Express all of the data below as a Markdown table with the columns Row and Line. Give each nonblank line its own numbered row and skip blank lines.

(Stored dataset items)
************

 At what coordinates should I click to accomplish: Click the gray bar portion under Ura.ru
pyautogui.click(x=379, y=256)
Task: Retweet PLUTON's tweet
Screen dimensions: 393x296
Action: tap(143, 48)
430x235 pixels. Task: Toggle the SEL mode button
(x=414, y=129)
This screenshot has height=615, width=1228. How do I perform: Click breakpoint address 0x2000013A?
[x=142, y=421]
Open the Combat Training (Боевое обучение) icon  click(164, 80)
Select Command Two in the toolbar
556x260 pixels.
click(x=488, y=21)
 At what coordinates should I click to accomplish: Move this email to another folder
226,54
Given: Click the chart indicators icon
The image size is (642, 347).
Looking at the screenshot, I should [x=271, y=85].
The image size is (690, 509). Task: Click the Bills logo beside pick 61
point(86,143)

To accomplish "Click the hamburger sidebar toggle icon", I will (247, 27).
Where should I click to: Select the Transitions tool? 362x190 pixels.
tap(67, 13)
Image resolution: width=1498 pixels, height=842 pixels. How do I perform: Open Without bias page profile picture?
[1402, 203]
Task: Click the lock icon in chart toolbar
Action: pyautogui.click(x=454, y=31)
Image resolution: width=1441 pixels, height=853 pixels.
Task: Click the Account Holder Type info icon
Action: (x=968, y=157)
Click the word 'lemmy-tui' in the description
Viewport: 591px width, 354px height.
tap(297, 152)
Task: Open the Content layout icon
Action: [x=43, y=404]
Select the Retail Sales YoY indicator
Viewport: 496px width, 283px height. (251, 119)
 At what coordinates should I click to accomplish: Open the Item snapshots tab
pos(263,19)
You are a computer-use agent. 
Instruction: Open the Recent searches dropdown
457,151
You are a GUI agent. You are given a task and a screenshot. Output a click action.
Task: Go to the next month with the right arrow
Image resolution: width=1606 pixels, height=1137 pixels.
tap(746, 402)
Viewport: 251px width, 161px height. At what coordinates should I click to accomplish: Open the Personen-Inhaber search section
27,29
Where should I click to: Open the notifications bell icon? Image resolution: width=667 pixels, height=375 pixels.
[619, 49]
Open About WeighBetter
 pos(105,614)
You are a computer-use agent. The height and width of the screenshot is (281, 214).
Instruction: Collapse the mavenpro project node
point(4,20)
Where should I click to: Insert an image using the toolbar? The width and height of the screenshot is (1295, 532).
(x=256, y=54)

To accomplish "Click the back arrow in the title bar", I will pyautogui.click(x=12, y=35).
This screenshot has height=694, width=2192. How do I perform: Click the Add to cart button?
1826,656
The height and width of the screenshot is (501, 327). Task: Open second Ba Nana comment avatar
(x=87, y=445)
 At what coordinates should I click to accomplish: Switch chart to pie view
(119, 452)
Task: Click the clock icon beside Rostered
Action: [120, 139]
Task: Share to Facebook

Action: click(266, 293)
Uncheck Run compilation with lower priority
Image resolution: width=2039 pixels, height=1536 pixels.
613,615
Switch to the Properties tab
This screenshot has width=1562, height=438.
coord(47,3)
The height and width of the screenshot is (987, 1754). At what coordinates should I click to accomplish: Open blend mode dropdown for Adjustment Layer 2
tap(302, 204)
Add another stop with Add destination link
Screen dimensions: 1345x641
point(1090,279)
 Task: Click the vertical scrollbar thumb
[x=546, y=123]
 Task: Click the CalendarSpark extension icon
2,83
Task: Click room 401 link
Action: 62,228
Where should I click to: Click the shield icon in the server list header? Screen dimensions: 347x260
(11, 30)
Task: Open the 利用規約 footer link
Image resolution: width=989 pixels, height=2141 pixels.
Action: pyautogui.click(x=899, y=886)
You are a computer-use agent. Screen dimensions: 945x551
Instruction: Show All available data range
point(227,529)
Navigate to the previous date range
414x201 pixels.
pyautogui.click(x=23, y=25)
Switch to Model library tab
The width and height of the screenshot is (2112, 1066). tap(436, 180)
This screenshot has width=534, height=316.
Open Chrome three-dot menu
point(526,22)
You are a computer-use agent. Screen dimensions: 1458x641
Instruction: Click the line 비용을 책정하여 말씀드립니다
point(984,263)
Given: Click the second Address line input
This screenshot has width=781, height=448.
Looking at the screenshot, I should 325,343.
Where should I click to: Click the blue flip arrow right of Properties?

************

#### [OUTPUT OF THE TASK]
| Row | Line |
|---|---|
| 1 |  At what coordinates should I click to accomplish: Click the gray bar portion under Ura.ru |
| 2 | pyautogui.click(x=379, y=256) |
| 3 | Task: Retweet PLUTON's tweet |
| 4 | Screen dimensions: 393x296 |
| 5 | Action: tap(143, 48) |
| 6 | 430x235 pixels. Task: Toggle the SEL mode button |
| 7 | (x=414, y=129) |
| 8 | This screenshot has height=615, width=1228. How do I perform: Click breakpoint address 0x2000013A? |
| 9 | [x=142, y=421] |
| 10 | Open the Combat Training (Боевое обучение) icon  click(164, 80) |
| 11 | Select Command Two in the toolbar |
| 12 | 556x260 pixels. |
| 13 | click(x=488, y=21) |
| 14 |  At what coordinates should I click to accomplish: Move this email to another folder |
| 15 | 226,54 |
| 16 | Given: Click the chart indicators icon |
| 17 | The image size is (642, 347). |
| 18 | Looking at the screenshot, I should [x=271, y=85]. |
| 19 | The image size is (690, 509). Task: Click the Bills logo beside pick 61 |
| 20 | point(86,143) |
| 21 | To accomplish "Click the hamburger sidebar toggle icon", I will (247, 27). |
| 22 | Where should I click to: Select the Transitions tool? 362x190 pixels. |
| 23 | tap(67, 13) |
| 24 | Image resolution: width=1498 pixels, height=842 pixels. How do I perform: Open Without bias page profile picture? |
| 25 | [1402, 203] |
| 26 | Task: Click the lock icon in chart toolbar |
| 27 | Action: pyautogui.click(x=454, y=31) |
| 28 | Image resolution: width=1441 pixels, height=853 pixels. |
| 29 | Task: Click the Account Holder Type info icon |
| 30 | Action: (x=968, y=157) |
| 31 | Click the word 'lemmy-tui' in the description |
| 32 | Viewport: 591px width, 354px height. |
| 33 | tap(297, 152) |
| 34 | Task: Open the Content layout icon |
| 35 | Action: [x=43, y=404] |
| 36 | Select the Retail Sales YoY indicator |
| 37 | Viewport: 496px width, 283px height. (251, 119) |
| 38 |  At what coordinates should I click to accomplish: Open the Item snapshots tab |
| 39 | pos(263,19) |
| 40 | You are a computer-use agent.  |
| 41 | Instruction: Open the Recent searches dropdown |
| 42 | 457,151 |
| 43 | You are a GUI agent. You are given a task and a screenshot. Output a click action. |
| 44 | Task: Go to the next month with the right arrow |
| 45 | Image resolution: width=1606 pixels, height=1137 pixels. |
| 46 | tap(746, 402) |
| 47 | Viewport: 251px width, 161px height. At what coordinates should I click to accomplish: Open the Personen-Inhaber search section |
| 48 | 27,29 |
| 49 | Where should I click to: Open the notifications bell icon? Image resolution: width=667 pixels, height=375 pixels. |
| 50 | [619, 49] |
| 51 | Open About WeighBetter |
| 52 |  pos(105,614) |
| 53 | You are a computer-use agent. The height and width of the screenshot is (281, 214). |
| 54 | Instruction: Collapse the mavenpro project node |
| 55 | point(4,20) |
| 56 | Where should I click to: Insert an image using the toolbar? The width and height of the screenshot is (1295, 532). |
| 57 | (x=256, y=54) |
| 58 | To accomplish "Click the back arrow in the title bar", I will pyautogui.click(x=12, y=35). |
| 59 | This screenshot has height=694, width=2192. How do I perform: Click the Add to cart button? |
| 60 | 1826,656 |
| 61 | The height and width of the screenshot is (501, 327). Task: Open second Ba Nana comment avatar |
| 62 | (x=87, y=445) |
| 63 |  At what coordinates should I click to accomplish: Switch chart to pie view |
| 64 | (119, 452) |
| 65 | Task: Click the clock icon beside Rostered |
| 66 | Action: [120, 139] |
| 67 | Task: Share to Facebook |
| 68 | Action: click(266, 293) |
| 69 | Uncheck Run compilation with lower priority |
| 70 | Image resolution: width=2039 pixels, height=1536 pixels. |
| 71 | 613,615 |
| 72 | Switch to the Properties tab |
| 73 | This screenshot has width=1562, height=438. |
| 74 | coord(47,3) |
| 75 | The height and width of the screenshot is (987, 1754). At what coordinates should I click to accomplish: Open blend mode dropdown for Adjustment Layer 2 |
| 76 | tap(302, 204) |
| 77 | Add another stop with Add destination link |
| 78 | Screen dimensions: 1345x641 |
| 79 | point(1090,279) |
| 80 |  Task: Click the vertical scrollbar thumb |
| 81 | [x=546, y=123] |
| 82 |  Task: Click the CalendarSpark extension icon |
| 83 | 2,83 |
| 84 | Task: Click room 401 link |
| 85 | Action: 62,228 |
| 86 | Where should I click to: Click the shield icon in the server list header? Screen dimensions: 347x260 |
| 87 | (11, 30) |
| 88 | Task: Open the 利用規約 footer link |
| 89 | Image resolution: width=989 pixels, height=2141 pixels. |
| 90 | Action: pyautogui.click(x=899, y=886) |
| 91 | You are a computer-use agent. Screen dimensions: 945x551 |
| 92 | Instruction: Show All available data range |
| 93 | point(227,529) |
| 94 | Navigate to the previous date range |
| 95 | 414x201 pixels. |
| 96 | pyautogui.click(x=23, y=25) |
| 97 | Switch to Model library tab |
| 98 | The width and height of the screenshot is (2112, 1066). tap(436, 180) |
| 99 | This screenshot has width=534, height=316. |
| 100 | Open Chrome three-dot menu |
| 101 | point(526,22) |
| 102 | You are a computer-use agent. Screen dimensions: 1458x641 |
| 103 | Instruction: Click the line 비용을 책정하여 말씀드립니다 |
| 104 | point(984,263) |
| 105 | Given: Click the second Address line input |
| 106 | This screenshot has width=781, height=448. |
| 107 | Looking at the screenshot, I should 325,343. |
| 108 | Where should I click to: Click the blue flip arrow right of Properties? |